TREC iKAT 2023: A Test Collection for Evaluating Conversational and Interactive Knowledge Assistants
This provides a benchmark for researchers to test conversational and interactive knowledge assistants, addressing the need for standardized evaluation in this domain, though it is incremental as it builds on existing TREC tracks.
The paper introduces the TREC iKAT 2023 test collection, which includes 36 personalized dialogues over 20 topics with personal knowledge bases and 344 turns with 26,000 passages, to evaluate conversational search agents by assessing relevance, completeness, groundedness, and naturalness.

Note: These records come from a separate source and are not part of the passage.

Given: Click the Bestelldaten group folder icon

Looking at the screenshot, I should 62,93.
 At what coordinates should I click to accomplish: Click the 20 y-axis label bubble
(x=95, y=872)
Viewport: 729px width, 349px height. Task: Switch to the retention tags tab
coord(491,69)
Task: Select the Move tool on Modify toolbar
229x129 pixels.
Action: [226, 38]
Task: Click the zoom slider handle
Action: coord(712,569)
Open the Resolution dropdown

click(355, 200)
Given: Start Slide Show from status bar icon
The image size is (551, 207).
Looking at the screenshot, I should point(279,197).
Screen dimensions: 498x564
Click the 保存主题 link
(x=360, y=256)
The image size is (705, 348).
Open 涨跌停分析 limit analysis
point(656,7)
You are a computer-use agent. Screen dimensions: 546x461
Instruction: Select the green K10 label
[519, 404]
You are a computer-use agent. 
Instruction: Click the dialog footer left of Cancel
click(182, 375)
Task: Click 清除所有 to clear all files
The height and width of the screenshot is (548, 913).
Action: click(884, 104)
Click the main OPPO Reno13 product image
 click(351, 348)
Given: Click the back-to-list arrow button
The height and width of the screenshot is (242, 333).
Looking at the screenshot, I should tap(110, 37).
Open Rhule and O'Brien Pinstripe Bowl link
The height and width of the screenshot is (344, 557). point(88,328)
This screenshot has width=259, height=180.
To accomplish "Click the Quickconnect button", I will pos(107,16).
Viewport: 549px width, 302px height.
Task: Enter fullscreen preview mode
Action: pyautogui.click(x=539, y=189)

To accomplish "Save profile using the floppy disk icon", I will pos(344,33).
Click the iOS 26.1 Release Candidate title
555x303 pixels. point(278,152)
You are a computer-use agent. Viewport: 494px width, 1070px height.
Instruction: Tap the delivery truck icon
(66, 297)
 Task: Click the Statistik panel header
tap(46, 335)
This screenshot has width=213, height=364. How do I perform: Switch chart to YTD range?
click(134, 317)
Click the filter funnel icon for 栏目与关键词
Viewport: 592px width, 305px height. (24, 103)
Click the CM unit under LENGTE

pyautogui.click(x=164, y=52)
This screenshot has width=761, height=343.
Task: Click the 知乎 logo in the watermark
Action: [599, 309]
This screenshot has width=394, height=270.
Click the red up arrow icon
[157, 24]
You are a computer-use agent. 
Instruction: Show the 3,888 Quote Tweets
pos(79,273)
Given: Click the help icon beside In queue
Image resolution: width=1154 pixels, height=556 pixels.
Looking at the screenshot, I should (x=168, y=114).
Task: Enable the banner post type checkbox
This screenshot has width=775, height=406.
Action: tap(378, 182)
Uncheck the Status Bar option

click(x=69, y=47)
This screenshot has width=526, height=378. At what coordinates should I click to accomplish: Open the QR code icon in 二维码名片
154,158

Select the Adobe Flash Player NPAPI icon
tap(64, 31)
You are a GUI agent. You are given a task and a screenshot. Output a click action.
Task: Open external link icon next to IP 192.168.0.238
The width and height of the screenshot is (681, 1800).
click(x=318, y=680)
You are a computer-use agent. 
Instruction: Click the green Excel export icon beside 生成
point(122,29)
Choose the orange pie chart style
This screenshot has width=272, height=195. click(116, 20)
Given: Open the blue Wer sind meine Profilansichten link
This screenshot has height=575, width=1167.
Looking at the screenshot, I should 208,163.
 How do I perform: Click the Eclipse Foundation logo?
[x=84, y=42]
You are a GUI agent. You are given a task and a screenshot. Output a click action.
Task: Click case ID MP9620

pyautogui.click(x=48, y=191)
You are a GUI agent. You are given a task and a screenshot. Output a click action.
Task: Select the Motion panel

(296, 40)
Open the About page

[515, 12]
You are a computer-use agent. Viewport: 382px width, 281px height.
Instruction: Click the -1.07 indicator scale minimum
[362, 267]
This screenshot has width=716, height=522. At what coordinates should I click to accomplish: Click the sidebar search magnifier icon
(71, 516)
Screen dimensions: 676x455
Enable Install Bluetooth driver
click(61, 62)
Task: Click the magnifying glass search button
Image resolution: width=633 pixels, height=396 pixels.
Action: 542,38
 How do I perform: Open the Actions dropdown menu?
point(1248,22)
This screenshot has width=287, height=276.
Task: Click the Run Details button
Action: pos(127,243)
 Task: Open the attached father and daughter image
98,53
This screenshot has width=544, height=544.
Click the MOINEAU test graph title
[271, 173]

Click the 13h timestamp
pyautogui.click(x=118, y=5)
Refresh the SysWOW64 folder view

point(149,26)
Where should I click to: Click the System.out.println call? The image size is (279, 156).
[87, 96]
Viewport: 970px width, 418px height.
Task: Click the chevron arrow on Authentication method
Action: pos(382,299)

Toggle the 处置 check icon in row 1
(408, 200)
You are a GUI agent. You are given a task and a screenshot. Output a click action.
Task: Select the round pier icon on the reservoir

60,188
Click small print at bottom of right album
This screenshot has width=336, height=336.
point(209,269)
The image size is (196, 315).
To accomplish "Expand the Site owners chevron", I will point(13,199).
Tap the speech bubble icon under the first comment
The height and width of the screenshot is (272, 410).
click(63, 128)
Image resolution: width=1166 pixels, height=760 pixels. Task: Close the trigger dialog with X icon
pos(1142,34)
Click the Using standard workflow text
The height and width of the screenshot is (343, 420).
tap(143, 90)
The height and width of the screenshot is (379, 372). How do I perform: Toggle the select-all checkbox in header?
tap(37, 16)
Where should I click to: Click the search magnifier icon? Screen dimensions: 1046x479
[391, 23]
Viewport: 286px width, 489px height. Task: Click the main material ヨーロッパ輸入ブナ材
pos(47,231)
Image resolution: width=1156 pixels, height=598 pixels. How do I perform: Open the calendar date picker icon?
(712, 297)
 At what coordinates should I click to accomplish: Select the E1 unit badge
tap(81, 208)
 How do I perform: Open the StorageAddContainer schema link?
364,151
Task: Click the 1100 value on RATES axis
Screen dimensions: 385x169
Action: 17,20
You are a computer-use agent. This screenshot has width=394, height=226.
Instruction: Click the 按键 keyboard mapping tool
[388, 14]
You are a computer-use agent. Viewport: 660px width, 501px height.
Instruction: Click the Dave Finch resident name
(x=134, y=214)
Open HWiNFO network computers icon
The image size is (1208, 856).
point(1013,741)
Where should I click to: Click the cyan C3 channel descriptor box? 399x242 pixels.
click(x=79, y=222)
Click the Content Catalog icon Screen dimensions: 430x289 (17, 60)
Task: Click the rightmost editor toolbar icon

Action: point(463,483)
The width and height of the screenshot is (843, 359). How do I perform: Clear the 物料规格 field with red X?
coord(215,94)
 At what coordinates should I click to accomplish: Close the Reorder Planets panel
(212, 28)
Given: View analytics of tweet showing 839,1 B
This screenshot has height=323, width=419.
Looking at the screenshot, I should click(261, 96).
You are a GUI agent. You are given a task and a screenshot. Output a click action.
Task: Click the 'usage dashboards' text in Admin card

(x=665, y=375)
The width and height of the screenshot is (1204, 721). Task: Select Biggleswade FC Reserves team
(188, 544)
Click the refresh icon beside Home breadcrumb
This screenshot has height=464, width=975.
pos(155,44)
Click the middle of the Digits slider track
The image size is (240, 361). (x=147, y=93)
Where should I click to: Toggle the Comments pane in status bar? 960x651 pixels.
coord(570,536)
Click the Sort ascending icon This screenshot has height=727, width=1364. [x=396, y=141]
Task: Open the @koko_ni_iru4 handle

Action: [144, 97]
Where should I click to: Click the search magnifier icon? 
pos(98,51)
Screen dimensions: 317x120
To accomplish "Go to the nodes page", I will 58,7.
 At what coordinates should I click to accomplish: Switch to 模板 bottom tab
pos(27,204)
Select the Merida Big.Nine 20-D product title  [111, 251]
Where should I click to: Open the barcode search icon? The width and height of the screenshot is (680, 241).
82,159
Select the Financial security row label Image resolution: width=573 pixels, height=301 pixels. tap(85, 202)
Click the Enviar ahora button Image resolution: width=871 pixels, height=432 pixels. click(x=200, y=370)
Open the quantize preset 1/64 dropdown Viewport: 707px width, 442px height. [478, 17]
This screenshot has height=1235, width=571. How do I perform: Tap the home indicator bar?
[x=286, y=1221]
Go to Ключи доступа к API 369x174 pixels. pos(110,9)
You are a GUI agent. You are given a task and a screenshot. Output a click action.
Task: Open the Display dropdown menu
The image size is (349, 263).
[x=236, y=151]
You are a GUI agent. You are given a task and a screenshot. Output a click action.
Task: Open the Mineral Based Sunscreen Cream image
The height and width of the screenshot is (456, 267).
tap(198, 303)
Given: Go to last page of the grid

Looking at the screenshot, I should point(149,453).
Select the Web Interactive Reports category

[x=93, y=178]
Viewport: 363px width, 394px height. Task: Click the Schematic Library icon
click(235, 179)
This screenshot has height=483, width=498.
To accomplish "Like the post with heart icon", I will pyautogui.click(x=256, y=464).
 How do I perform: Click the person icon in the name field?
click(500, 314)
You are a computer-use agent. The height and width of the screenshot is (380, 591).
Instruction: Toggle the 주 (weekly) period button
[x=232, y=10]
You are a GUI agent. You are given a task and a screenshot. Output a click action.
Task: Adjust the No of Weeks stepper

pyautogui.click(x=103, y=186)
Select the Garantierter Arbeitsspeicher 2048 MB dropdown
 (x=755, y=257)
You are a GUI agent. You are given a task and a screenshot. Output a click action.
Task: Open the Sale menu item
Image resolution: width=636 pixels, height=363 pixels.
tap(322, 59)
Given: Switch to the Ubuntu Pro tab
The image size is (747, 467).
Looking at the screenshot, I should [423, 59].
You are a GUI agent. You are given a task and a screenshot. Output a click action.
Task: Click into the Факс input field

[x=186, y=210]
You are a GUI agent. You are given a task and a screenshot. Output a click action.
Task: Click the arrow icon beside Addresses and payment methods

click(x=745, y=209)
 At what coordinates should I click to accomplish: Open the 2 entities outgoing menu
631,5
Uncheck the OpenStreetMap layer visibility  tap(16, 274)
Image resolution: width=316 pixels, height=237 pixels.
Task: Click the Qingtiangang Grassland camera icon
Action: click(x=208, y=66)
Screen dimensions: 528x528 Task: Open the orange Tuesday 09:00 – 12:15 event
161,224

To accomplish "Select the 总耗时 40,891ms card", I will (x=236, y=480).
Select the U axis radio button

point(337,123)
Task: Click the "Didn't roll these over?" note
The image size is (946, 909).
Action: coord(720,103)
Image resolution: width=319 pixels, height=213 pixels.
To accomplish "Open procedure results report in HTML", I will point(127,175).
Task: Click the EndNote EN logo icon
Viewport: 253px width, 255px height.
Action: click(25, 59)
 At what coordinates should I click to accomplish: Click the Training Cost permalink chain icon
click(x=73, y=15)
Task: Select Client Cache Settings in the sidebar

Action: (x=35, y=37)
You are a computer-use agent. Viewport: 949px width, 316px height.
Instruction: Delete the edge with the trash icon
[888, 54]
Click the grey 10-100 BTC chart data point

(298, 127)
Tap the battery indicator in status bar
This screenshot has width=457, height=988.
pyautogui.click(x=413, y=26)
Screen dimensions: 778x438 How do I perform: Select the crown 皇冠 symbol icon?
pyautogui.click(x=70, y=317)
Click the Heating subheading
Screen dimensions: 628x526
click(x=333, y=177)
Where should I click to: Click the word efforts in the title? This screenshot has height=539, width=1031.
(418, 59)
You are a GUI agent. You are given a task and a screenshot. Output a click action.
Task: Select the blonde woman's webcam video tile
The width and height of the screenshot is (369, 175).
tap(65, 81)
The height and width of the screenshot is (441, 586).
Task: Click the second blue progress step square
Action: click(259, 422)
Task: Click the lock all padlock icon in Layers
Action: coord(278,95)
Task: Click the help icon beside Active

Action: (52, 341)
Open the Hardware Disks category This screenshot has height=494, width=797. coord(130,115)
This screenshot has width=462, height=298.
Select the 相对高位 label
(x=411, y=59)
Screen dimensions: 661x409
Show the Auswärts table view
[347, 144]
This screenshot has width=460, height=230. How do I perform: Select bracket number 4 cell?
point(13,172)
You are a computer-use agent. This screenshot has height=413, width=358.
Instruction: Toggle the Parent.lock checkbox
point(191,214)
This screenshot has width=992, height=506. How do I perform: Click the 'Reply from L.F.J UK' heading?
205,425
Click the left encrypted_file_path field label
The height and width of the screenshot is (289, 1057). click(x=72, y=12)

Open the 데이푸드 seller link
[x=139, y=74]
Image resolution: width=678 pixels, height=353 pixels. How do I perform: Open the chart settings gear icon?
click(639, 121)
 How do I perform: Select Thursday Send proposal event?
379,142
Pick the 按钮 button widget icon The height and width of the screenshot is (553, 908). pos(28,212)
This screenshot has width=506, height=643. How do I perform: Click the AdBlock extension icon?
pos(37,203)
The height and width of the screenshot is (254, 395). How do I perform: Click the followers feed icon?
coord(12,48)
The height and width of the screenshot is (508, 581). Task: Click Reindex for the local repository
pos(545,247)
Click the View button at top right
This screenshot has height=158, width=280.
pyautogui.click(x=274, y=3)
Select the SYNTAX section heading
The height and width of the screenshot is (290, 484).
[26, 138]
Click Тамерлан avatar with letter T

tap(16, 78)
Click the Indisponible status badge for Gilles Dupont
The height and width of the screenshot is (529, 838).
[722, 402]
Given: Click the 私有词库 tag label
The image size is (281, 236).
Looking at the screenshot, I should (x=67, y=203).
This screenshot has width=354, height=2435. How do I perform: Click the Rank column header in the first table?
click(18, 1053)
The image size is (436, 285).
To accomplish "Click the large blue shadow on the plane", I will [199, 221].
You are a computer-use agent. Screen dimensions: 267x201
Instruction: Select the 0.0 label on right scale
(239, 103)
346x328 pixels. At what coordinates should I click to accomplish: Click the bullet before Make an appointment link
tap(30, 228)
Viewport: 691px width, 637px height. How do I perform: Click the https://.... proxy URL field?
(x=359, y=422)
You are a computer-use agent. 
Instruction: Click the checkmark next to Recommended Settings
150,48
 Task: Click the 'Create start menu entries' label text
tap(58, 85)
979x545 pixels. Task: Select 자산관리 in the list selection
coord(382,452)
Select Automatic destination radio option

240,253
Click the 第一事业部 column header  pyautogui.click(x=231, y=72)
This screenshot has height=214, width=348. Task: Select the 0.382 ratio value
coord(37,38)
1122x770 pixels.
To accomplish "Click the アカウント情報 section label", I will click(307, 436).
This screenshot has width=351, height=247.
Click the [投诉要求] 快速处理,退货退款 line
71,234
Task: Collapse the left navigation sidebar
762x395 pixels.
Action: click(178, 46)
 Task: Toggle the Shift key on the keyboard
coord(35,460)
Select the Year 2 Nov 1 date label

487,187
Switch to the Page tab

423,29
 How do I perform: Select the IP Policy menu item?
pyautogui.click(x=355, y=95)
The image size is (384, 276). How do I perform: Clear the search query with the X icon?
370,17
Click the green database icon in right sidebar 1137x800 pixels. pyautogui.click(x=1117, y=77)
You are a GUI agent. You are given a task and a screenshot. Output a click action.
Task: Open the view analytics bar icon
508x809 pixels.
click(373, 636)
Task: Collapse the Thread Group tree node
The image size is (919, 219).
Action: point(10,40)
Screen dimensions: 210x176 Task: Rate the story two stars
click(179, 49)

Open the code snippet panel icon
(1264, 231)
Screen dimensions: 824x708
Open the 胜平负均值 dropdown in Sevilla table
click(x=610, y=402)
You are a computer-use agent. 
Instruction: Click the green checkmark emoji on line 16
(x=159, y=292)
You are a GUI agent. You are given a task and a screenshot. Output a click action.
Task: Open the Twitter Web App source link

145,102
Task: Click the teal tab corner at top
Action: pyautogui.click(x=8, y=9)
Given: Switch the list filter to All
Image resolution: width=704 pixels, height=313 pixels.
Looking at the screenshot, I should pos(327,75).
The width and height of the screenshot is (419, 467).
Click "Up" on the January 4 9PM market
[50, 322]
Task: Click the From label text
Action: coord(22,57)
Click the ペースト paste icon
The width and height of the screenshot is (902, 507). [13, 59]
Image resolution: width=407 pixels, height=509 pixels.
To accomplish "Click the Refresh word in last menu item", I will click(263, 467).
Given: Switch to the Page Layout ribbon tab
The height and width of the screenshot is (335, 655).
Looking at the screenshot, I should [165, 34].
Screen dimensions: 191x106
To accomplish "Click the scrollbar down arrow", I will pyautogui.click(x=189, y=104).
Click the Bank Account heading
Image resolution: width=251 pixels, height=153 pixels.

Conversational information seeking has evolved rapidly in the last few years with the development of Large Language Models (LLMs), providing the basis for interpreting and responding in a naturalistic manner to user requests. The extended TREC Interactive Knowledge Assistance Track (iKAT) collection aims to enable researchers to test and evaluate their Conversational Search Agents (CSA). The collection contains a set of 36 personalized dialogues over 20 different topics each coupled with a Personal Text Knowledge Base (PTKB) that defines the bespoke user personas. A total of 344 turns with approximately 26,000 passages are provided as assessments on relevance, as well as additional assessments on generated responses over four key dimensions: relevance, completeness, groundedness, and naturalness. The collection challenges CSA to efficiently navigate diverse personal contexts, elicit pertinent persona information, and employ context for relevant conversations. The integration of a PTKB and the emphasis on decisional search tasks contribute to the uniqueness of this test collection, making it an essential benchmark for advancing research in conversational and interactive knowledge assistants.